• Problem requirements: Go through the entries one line at a time, and gather every line that has the word "menu".

--- Exercise materials Enclosed Below ---

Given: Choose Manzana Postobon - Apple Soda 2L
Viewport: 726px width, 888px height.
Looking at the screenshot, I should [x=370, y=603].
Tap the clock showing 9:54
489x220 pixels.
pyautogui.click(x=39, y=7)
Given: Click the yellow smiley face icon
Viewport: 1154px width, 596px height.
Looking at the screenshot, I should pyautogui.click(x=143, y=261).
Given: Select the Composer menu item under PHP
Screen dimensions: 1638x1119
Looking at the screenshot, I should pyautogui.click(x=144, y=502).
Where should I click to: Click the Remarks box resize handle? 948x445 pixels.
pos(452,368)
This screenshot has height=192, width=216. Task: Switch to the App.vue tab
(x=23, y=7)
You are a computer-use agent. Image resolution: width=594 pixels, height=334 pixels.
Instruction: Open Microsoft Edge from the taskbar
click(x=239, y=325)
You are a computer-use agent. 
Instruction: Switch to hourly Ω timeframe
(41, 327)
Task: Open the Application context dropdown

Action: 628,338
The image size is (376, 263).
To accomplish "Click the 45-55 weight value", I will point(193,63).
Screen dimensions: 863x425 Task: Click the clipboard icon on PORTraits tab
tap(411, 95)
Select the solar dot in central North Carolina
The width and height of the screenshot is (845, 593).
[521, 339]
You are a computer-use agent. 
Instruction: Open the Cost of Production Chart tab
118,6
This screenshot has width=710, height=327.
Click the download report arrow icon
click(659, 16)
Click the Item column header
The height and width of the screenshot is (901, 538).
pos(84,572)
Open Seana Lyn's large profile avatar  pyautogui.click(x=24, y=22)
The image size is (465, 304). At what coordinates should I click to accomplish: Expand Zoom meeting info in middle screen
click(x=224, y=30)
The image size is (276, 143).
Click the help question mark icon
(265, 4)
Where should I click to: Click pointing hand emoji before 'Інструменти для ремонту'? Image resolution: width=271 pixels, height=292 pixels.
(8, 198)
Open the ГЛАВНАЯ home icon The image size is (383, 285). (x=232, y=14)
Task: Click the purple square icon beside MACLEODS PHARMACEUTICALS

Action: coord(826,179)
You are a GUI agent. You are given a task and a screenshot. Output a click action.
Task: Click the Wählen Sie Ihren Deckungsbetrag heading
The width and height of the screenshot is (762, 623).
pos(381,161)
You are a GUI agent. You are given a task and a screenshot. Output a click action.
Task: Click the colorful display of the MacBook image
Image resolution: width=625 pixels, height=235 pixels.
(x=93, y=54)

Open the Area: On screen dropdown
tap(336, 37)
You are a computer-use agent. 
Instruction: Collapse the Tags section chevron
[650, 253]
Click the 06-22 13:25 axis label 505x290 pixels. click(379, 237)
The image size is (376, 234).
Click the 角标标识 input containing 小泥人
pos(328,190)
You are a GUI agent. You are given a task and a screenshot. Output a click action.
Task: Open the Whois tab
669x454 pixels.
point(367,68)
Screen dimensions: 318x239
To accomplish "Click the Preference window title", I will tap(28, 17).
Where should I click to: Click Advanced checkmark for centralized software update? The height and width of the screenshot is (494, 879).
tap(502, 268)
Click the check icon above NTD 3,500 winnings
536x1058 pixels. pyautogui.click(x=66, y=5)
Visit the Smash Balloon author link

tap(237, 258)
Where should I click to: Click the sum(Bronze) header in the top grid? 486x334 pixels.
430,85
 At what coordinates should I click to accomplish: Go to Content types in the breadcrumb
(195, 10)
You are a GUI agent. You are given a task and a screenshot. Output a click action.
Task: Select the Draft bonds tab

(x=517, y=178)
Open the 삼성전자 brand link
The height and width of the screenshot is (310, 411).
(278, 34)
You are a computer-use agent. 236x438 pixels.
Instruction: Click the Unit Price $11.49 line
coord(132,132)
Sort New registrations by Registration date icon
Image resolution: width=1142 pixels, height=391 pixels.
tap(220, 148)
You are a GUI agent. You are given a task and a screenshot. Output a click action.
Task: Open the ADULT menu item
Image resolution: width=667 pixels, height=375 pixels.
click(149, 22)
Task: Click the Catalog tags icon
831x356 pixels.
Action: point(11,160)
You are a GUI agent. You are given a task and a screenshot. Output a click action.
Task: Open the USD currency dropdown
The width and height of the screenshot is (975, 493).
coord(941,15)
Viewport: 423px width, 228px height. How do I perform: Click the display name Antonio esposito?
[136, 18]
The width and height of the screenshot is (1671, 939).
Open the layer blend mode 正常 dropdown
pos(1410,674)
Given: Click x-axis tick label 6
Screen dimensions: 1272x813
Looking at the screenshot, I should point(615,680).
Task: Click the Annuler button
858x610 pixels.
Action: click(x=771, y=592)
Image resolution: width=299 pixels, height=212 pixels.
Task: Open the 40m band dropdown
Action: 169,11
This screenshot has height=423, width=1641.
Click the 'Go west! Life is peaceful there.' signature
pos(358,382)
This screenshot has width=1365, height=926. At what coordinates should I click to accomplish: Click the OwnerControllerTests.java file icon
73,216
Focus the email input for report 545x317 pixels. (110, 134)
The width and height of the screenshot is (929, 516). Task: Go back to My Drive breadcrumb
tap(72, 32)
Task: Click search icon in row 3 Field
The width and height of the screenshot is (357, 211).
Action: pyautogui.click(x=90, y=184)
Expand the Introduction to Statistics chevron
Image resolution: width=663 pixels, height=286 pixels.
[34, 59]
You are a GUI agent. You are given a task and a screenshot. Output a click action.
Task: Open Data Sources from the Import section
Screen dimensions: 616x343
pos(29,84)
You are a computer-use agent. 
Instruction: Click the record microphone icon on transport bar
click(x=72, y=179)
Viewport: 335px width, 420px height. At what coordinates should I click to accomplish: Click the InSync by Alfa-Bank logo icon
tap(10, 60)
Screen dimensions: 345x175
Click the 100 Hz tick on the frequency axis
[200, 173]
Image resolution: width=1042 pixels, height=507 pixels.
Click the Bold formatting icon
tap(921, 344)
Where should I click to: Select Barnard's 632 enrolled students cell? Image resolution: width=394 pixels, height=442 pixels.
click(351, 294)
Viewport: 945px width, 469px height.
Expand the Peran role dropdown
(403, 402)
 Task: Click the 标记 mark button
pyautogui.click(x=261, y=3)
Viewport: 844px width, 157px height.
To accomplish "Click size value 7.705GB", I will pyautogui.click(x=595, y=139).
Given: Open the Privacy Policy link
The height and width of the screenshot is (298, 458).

--- End of Enclosed Exercise materials ---

• Task result:
Given: Select the Composer menu item under PHP
Task: Open the ADULT menu item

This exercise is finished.